I celebrated my birthday two weeks ago. At 36, I’d say I am getting close to midlife. It took me weeks before writing down this birthday post because this is a different year.

I remember telling Mama sometime this year that I am indeed getting older. I know I am because part of the daily grind is dealing with struggles and living during a critical and difficult time. If my parents had Martial Law, I, in this life have the COVID19 pandemic. Months ago, there would be moments that I would silently have questions in my head. It was at the height of this pandemic when I would ask myself two things:

Magiging COVID19 victim din ba ako? and will I still be alive to reach my birthday this year.

I know it’s morbid. But at the same time, that’s reality. I know you’ll think I’m that paranoid but these thoughts reached to a point when just a month before my birthday, rather than thinking of how to celebrate that day, I found myself drafting an Executor’s Dossier (a thing I learned from working in a law firm) which contained a list of my online accounts and passwords and my instructions concerning those should the inevitable happen. It might be creepy for some, but to me, given that we are dealing and living at a time of worry, fear and uncertainty, that would be one less thing for me and my family to worry about.


Maybe, getting older was also a thing to blame that I did not really aim at the usual celebrations with a blast. Next to spending some quiet time visiting Papa and my grandparents at the nearby memorial park, I just went on to have my morning coffee at Starbucks. That was the only thing I’d even tell  Mama when she asked about my birthday plans.

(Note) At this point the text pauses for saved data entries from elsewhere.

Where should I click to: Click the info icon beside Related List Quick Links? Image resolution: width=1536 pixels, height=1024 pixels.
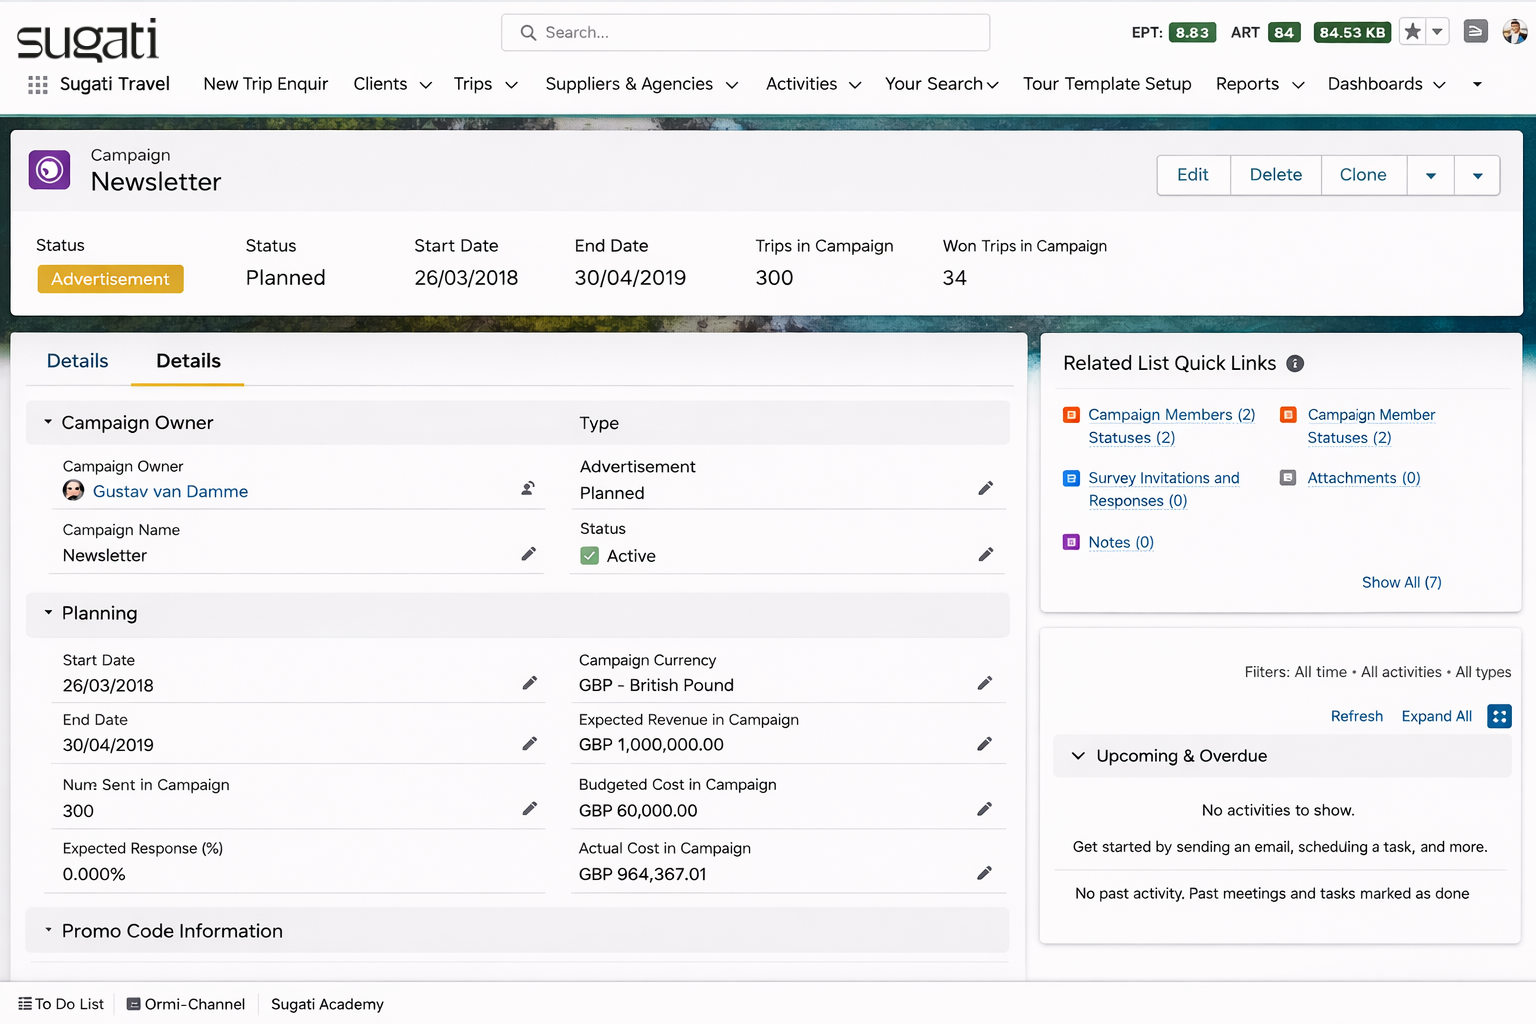pos(1295,364)
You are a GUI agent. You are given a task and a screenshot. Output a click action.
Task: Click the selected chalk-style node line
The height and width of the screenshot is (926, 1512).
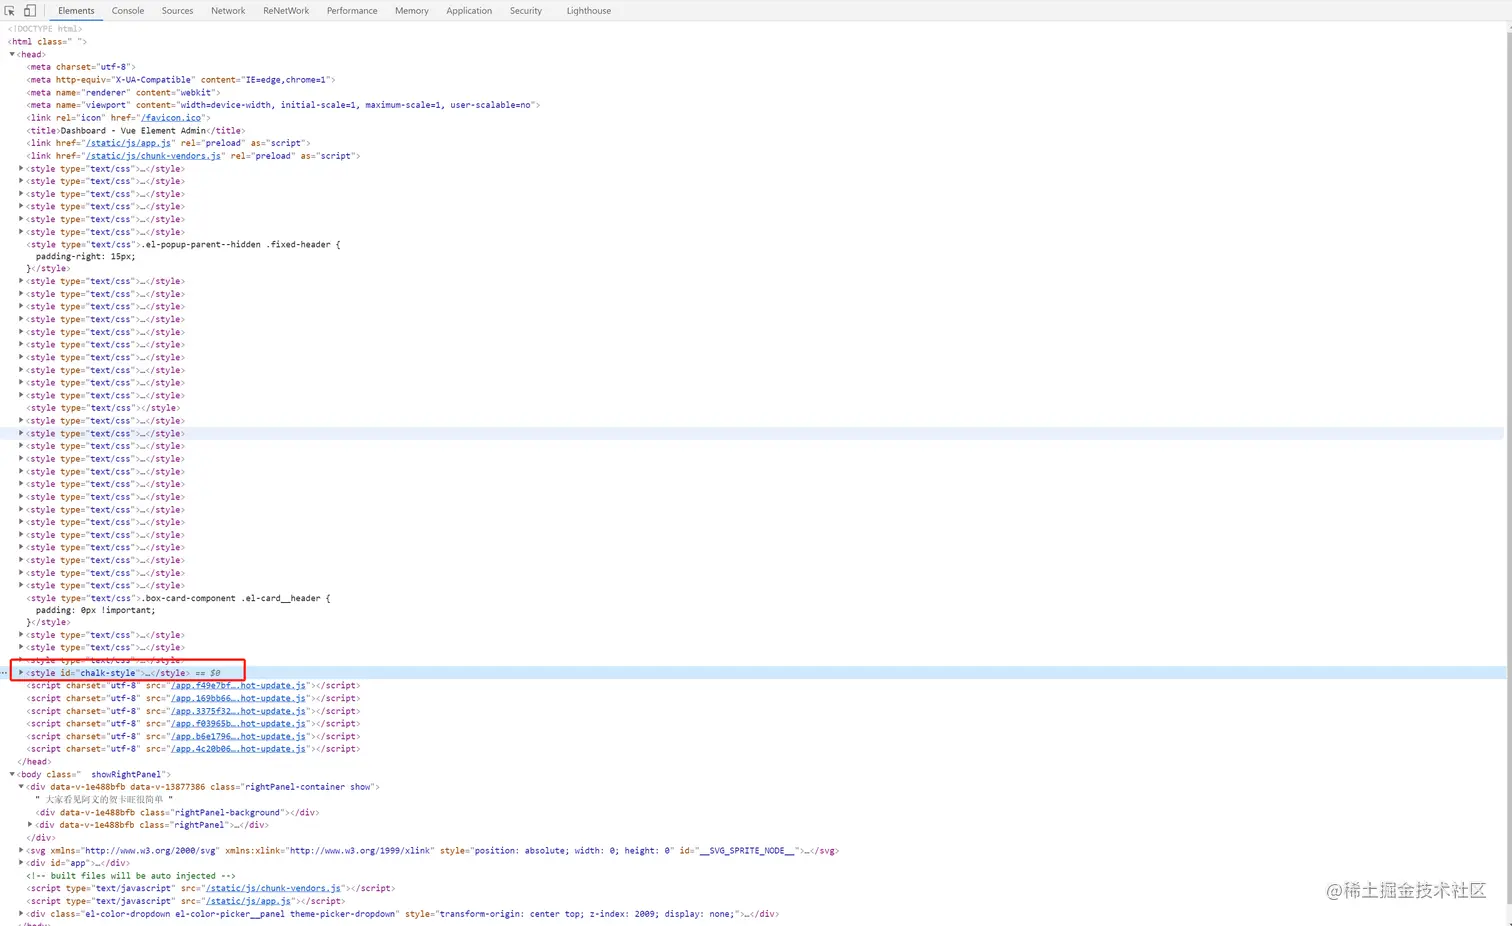pyautogui.click(x=120, y=672)
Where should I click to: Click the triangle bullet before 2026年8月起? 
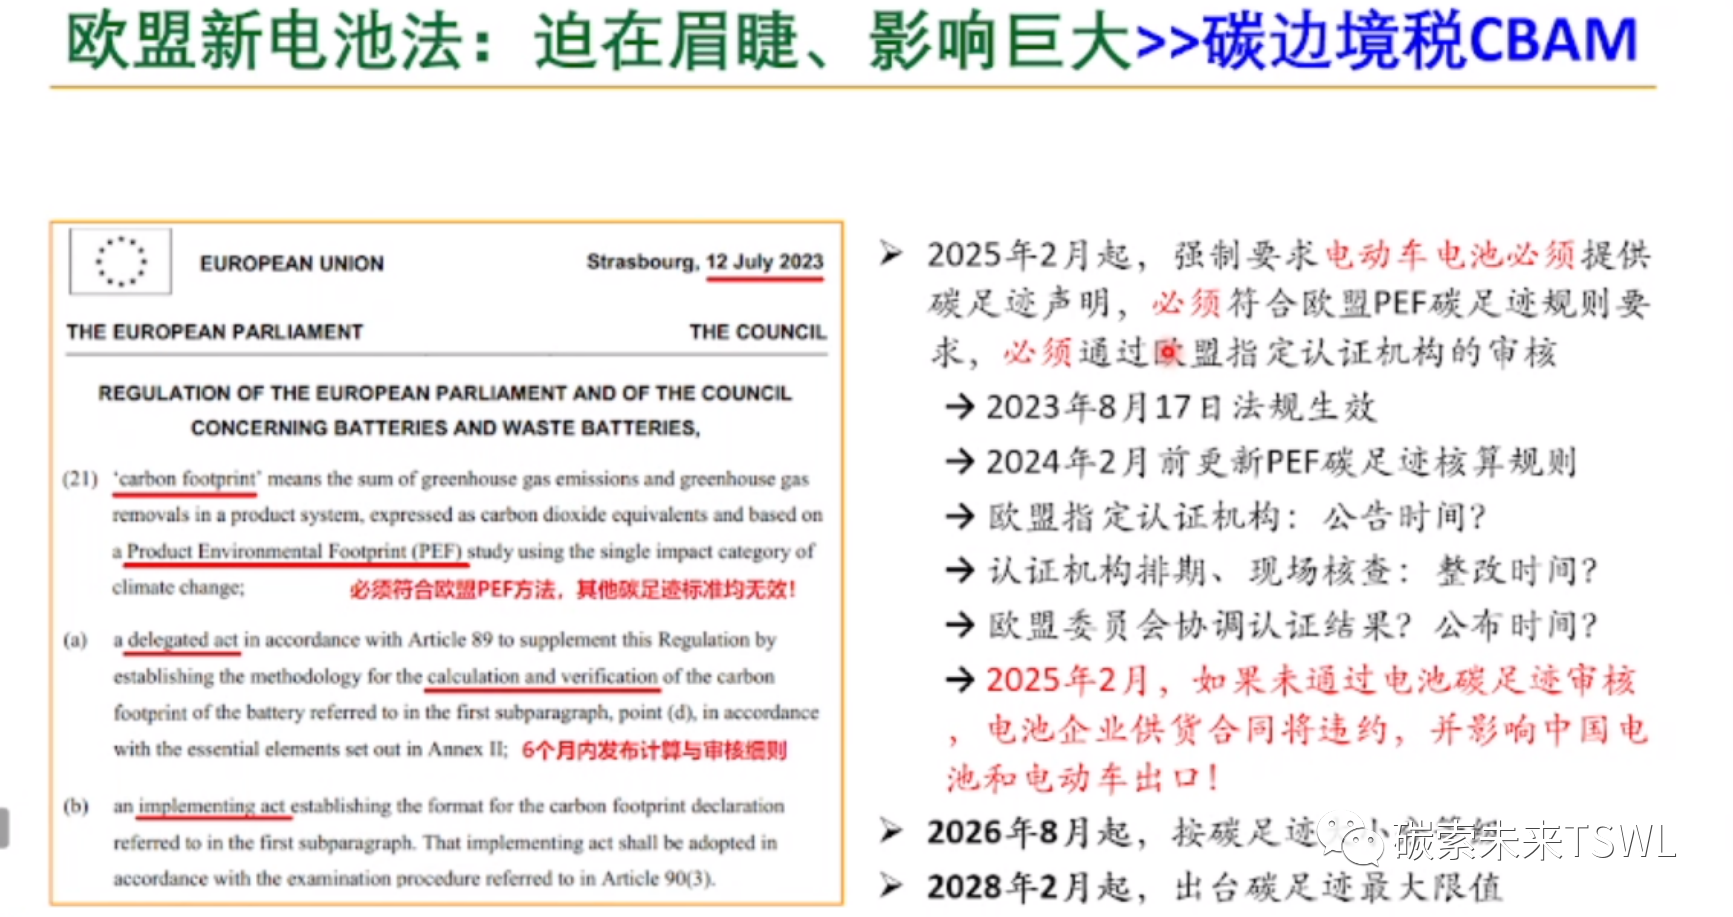click(890, 831)
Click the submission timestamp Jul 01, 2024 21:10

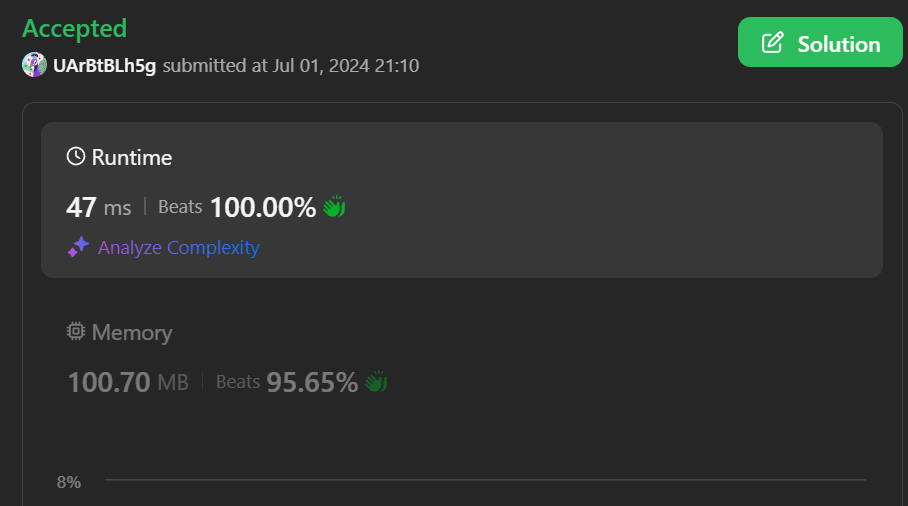[x=346, y=66]
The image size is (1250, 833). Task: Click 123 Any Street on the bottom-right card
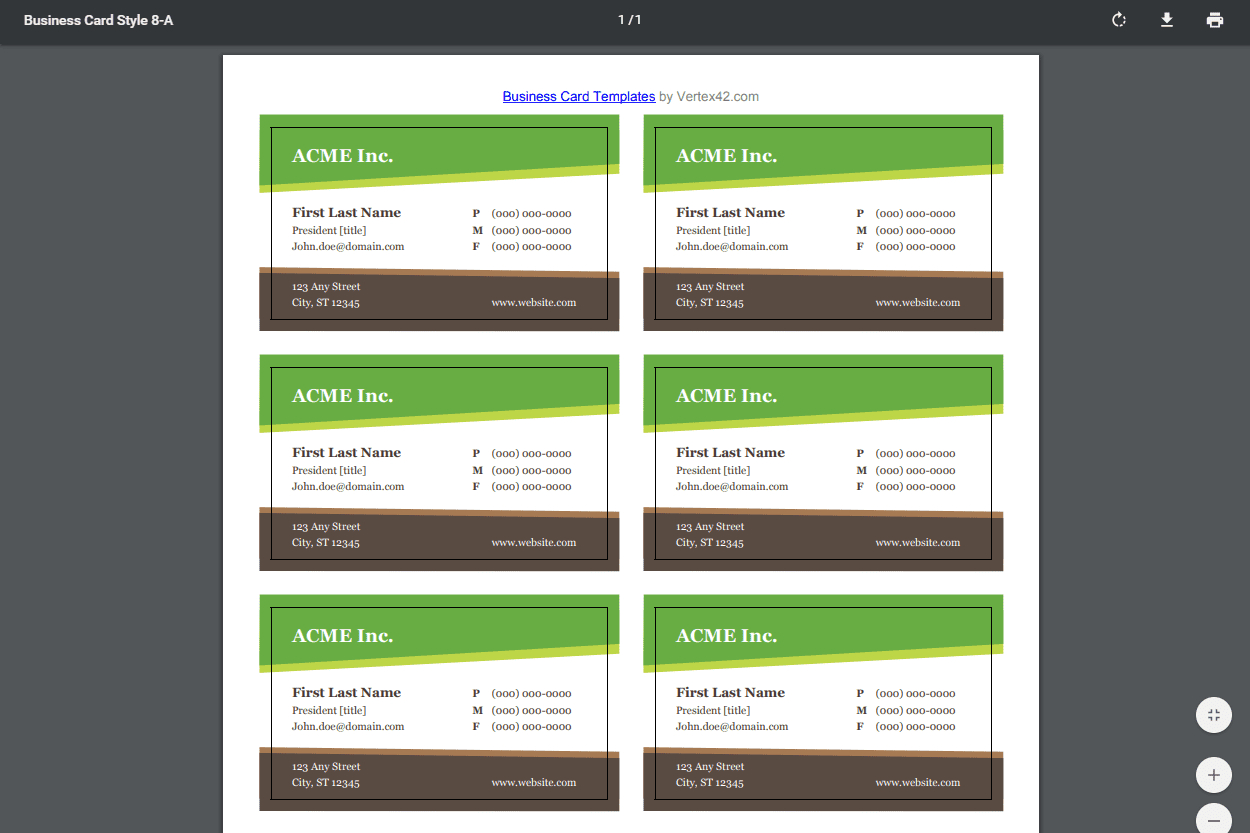pos(710,767)
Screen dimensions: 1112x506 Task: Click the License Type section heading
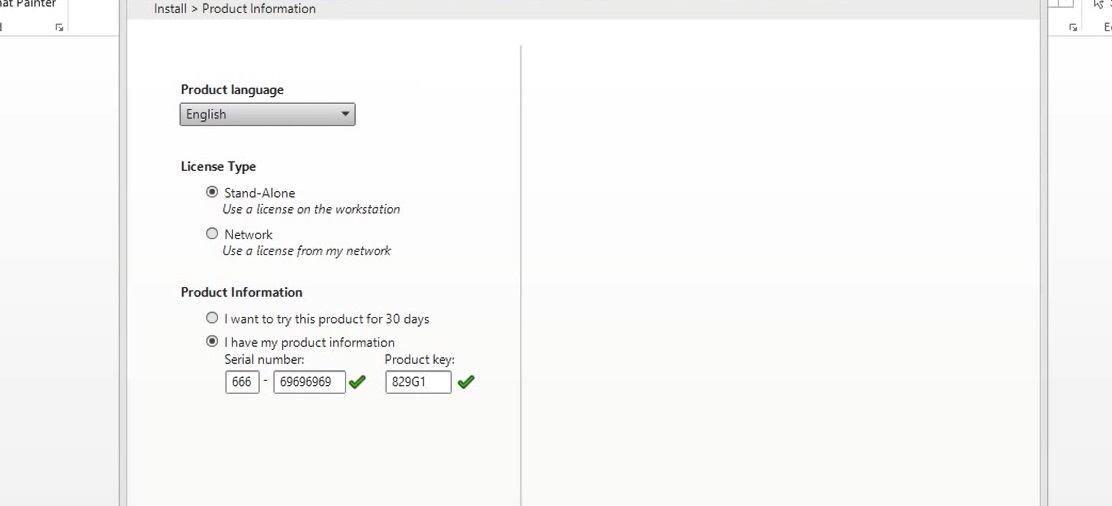(x=218, y=167)
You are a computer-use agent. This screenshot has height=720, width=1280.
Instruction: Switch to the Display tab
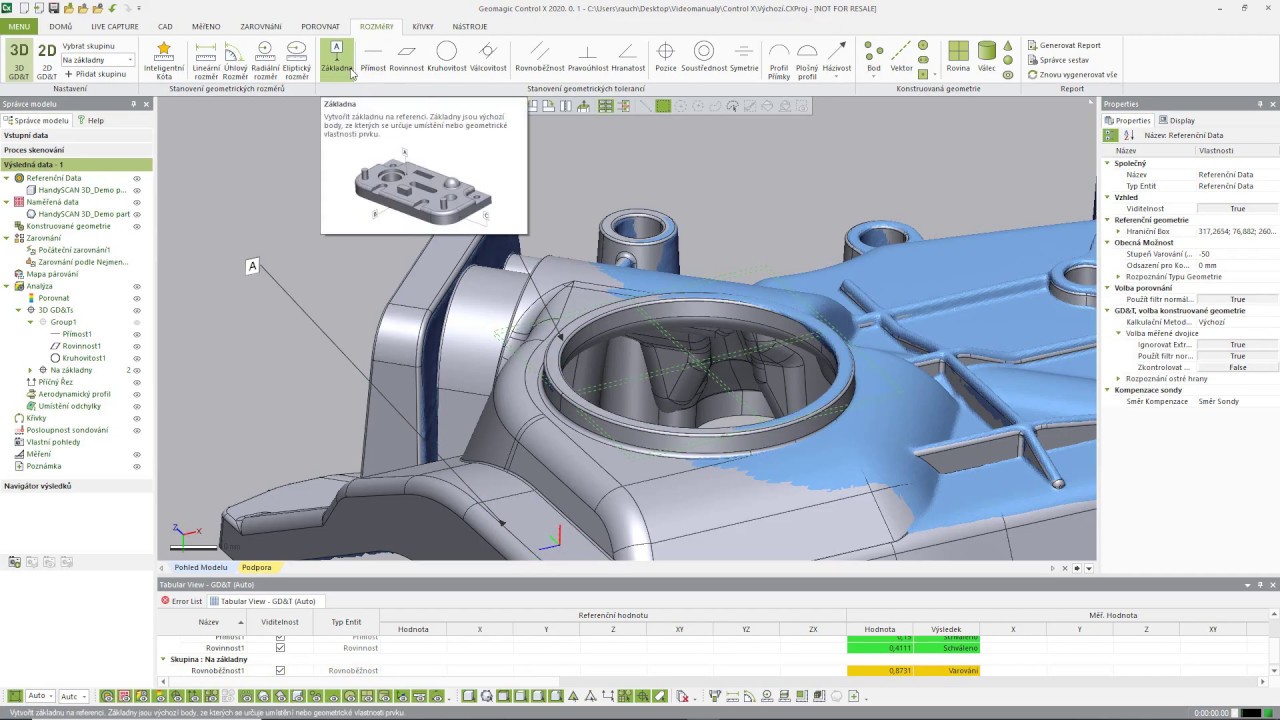click(1176, 120)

Birthday celebrations this year are indeed different. I may be able to enjoy my birthday cake, and despite not having the usual birthday gifts this year, I am fine with that. When one gets old, they prefer silence to be sacred and material gifts will now just be secondary. After all, I reached my birthday alive, well and still free from the dreaded disease -- and it is more than any material birthday gift that I could ask for.